About this task:
Make an exact transcript of the lines in the data below, starting with the one containing "Where should I" and going on through the one containing "You are a computer-use", with both included and the pictures left out.

Data for processing:
_____
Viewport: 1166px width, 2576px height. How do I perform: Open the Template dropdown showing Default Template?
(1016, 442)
_____
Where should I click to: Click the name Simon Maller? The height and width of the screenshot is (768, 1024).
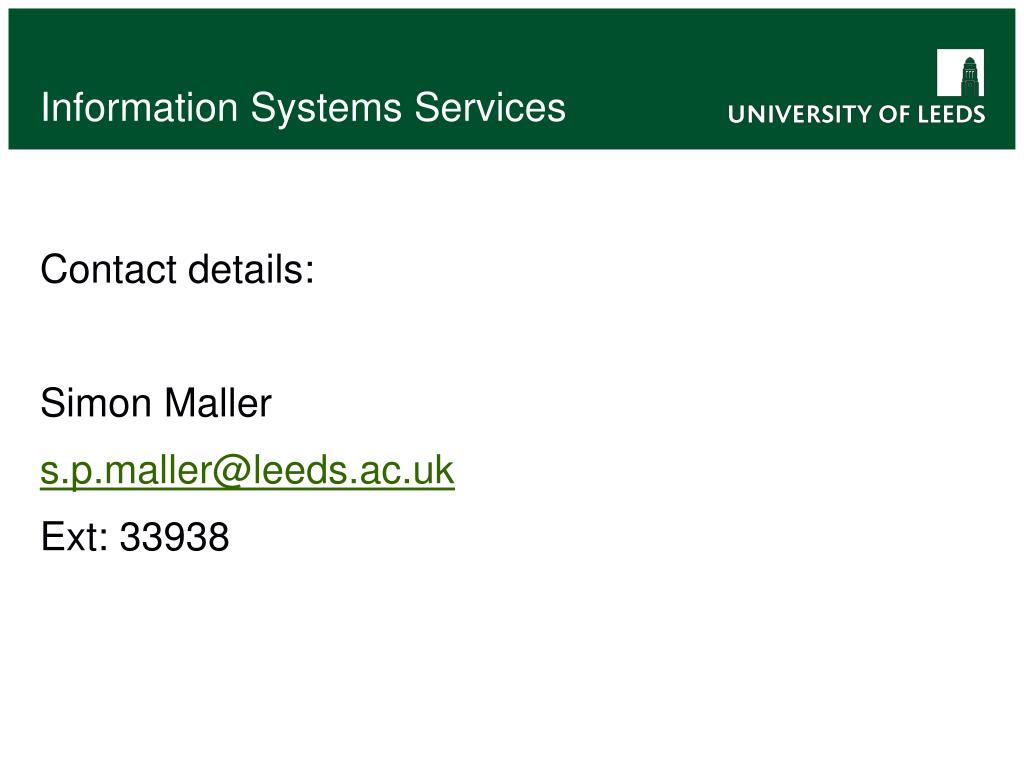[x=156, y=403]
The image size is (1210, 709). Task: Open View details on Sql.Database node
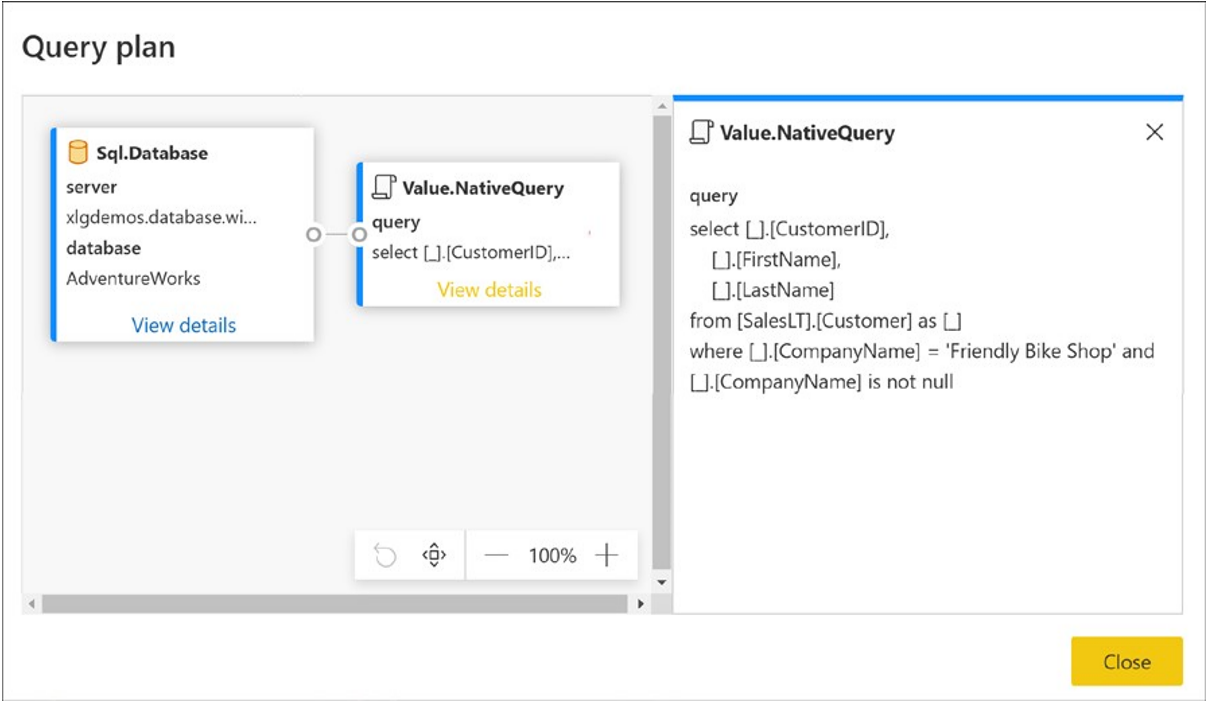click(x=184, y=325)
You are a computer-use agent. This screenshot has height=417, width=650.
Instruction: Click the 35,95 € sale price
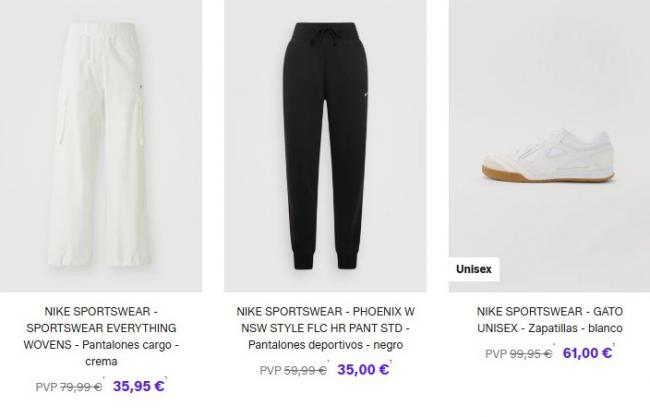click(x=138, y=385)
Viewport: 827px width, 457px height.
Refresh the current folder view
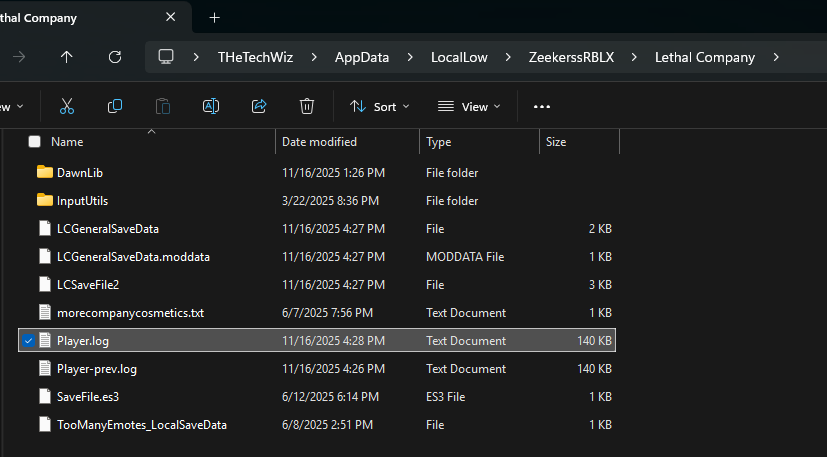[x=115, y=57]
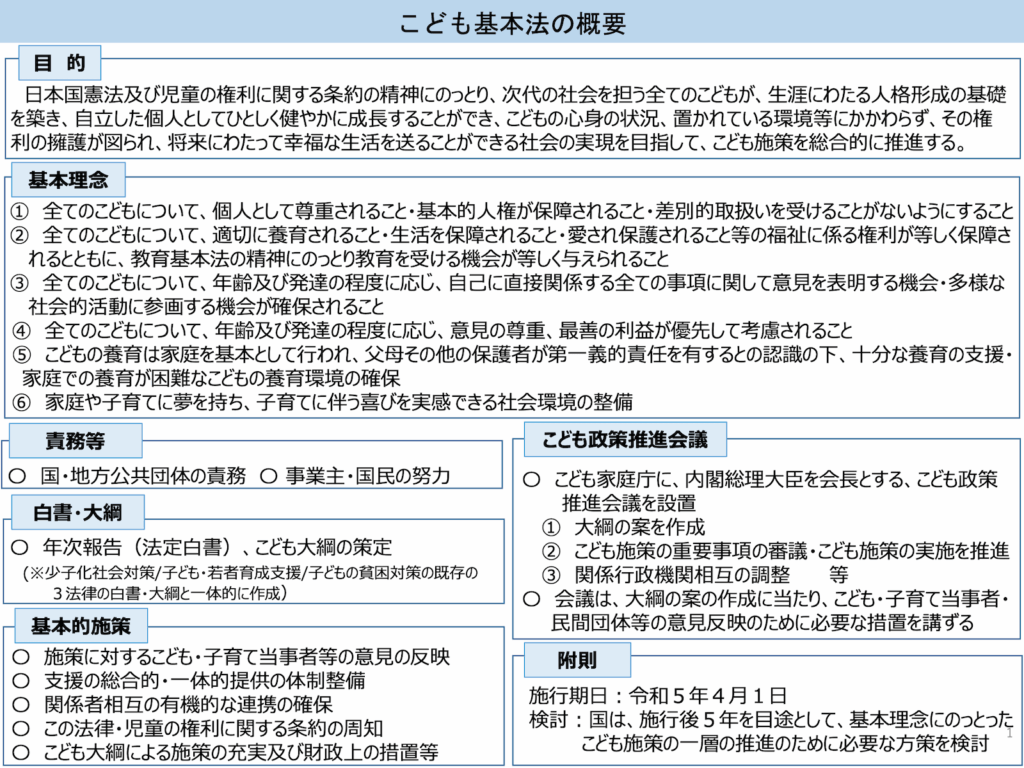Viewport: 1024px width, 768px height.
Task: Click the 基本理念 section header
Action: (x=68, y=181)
_____
Result:
Where should I click to: Click the name Simon Maller? The height and width of the screenshot is (768, 1024).
[x=156, y=403]
The image size is (1210, 709). Task: Open View details on Sql.Database node
click(x=184, y=325)
You are a computer-use agent. This screenshot has height=417, width=650.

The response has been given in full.